Download The Giver PDF Online Free

Author :
Publisher : Houghton Mifflin Harcourt
ISBN 13 : 054434068X
Total Pages : 257 pages
Book Rating : 4.5/5 (443 download)

DOWNLOAD NOW!


Book Synopsis The Giver by : Lois Lowry

Download or read book The Giver written by Lois Lowry and published by Houghton Mifflin Harcourt. This book was released on 2014 with total page 257 pages. Available in PDF, EPUB and Kindle. Book excerpt: Living in a "perfect" world without social ills, a boy approaches the time when he will receive a life assignment from the Elders, but his selection leads him to a mysterious man known as the Giver, who reveals the dark secrets behind the utopian facade.
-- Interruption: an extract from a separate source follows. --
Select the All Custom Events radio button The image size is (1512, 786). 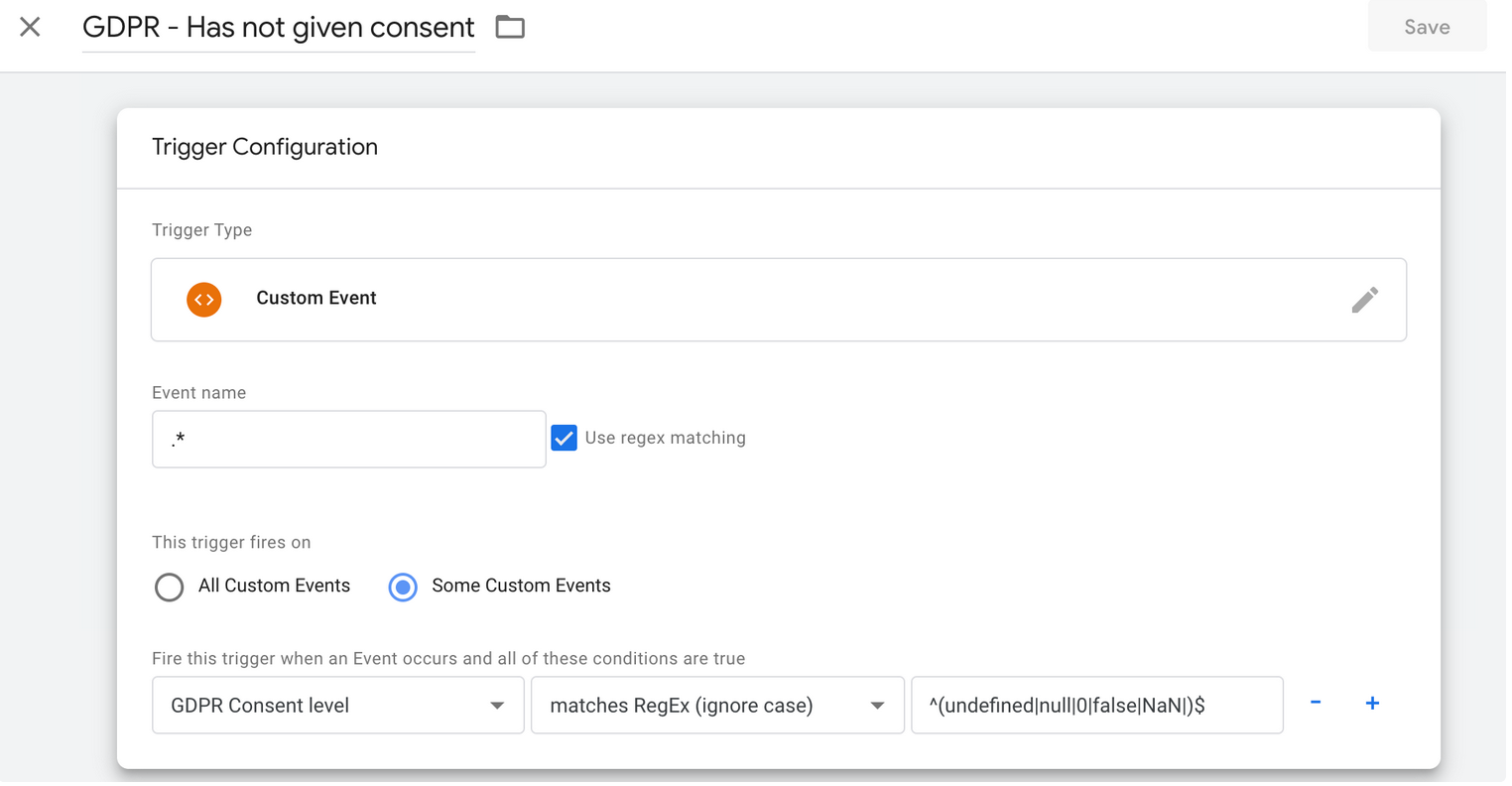click(170, 588)
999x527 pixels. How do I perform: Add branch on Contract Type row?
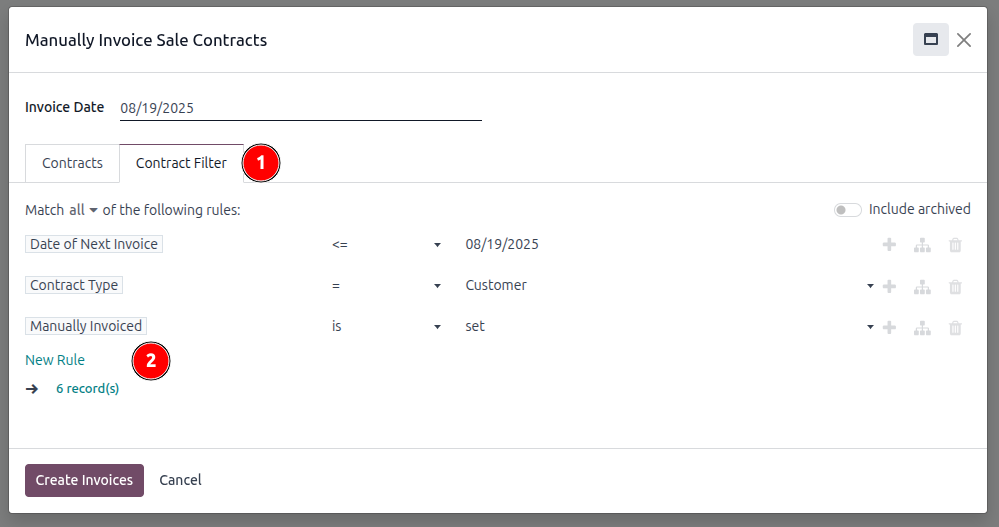[x=922, y=287]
War and Memory at the Time of the Fifth Crusade

Download War and Memory at the Time of the Fifth Crusade PDF Online Free

Author :
Publisher : Penn State Press
ISBN 13 : 0271085142
Total Pages : 215 pages
Book Rating : 4.2/5 (71 download)

DOWNLOAD NOW!


Book Synopsis War and Memory at the Time of the Fifth Crusade by : Megan Cassidy-Welch

Download or read book War and Memory at the Time of the Fifth Crusade written by Megan Cassidy-Welch and published by Penn State Press. This book was released on 2019-06-28 with total page 215 pages. Available in PDF, EPUB and Kindle. Book excerpt: In this book, Megan Cassidy-Welch challenges the notion that using memories of war to articulate and communicate collective identity is exclusively a modern phenomenon. War and Memory at the Time of the Fifth Crusade explores how and why remembering war came to be culturally meaningful during the early thirteenth century. By the 1200s, discourses of crusading were deeply steeped in the language of memory: crusaders understood themselves to be acting in remembrance of Christ’s sacrifice and following in the footsteps of their ancestors. At the same time, the foundational narratives of the First Crusade began to be transformed by vernacular histories and the advent of crusading romance. Examining how the Fifth Crusade was remembered and commemorated during its triumphs and immediately after its disastrous conclusion, Cassidy-Welch brings a nuanced perspective to the prevailing historiography on war memory, showing that remembering war was significant and meaningful centuries before the advent of the nation-state. This thoughtful and novel study of the Fifth Crusade shows it to be a key moment in the history of remembering war and provides new insights into medieval communication. It will be invaluable reading for scholars interested in the Fifth Crusade, medieval war memory, and the use of war memory.